社長はまた部屋の奥へと駆けていくと、そのいちばん奥の壁にある扉を開いた。一瞬チラリと見えた扉の向こうは、たぶん倉庫。
なるほど、建物全体が一つの倉庫で、その一部を仕切って事務所を作っただけの簡単な構造なのね。
「お~い、木田原くん。お客さんだよ、ちょっと来て~」
社長が大きな声で呼んでから、10秒ほどですぐにやって来た。
その青年はなかなかのイケメンで、20代中ごろといった感じ。モモのお兄ちゃんにしては、ちょっと年が離れすぎてる気もするけど、まあ、いっか。
「こんにちは。どちら様?」
しかも、なかなかのイケボ(イケメン・ボイス)。
「あ、あ、あのっ、お、おい、ルル……」
んで、なんでイケメンが出てきたとたんに緊張してんのよナナは!
「あ、忙しいトコすいません。あたしたちモモの友達で、ちょっとお願いがあって来たんだけど、いま大丈夫ですか?」
「あ、うん。外でいい?」
「はい!」
ナナが使い物にならなくなったおかげで、あたしの緊張がほぐれてきたわ。まあ、結果オーライ。ヨシとしましょ。
「社長、ちょっと外します、すいません」
「ああ、いいよいいよ。今日も今のところ受注少ないから」
あたしたちは入って来た時のドアから表へ出て、あたしはナナから預かっていた差し入れの缶コーヒーをおにーさんに手渡した。
「どーぞ、これ」
「わ、そんな気ィ遣わなくていいのに、ありがとう。……で、お願いって?」
まだモモの名前しか出してないのに、普通に話を受け入れてる。ママさんの言うとおり、普段からモモとは仲がいいという証拠だ。
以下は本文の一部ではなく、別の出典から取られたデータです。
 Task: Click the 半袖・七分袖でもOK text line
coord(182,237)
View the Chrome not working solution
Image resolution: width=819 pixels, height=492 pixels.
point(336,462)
「昨日、モモがここに来ましたよね? ……じつは学校にいる時から様子がヘンで、気になってたんです。……で、あの子、今日は風邪でお休みだったんだけど、もしかしたら何か悩みでもあって登校拒否な感じになってるのかもしれないと思って、心配で……。それで、おにーさん、何か知ってたら教えてほしいんですけど……ダメですか?」
するとおにーさんは、あたしの頭をポンとひとつ、軽く叩いて、
「悪いけど、それはプライバシーにかかわることだから、勝手には教えてあげられない」
イケボで答えてくれた。
まてよ、この人もあたしを子供扱い……もしかして、またあたしだけ4年生ぐらいと間違えられてる?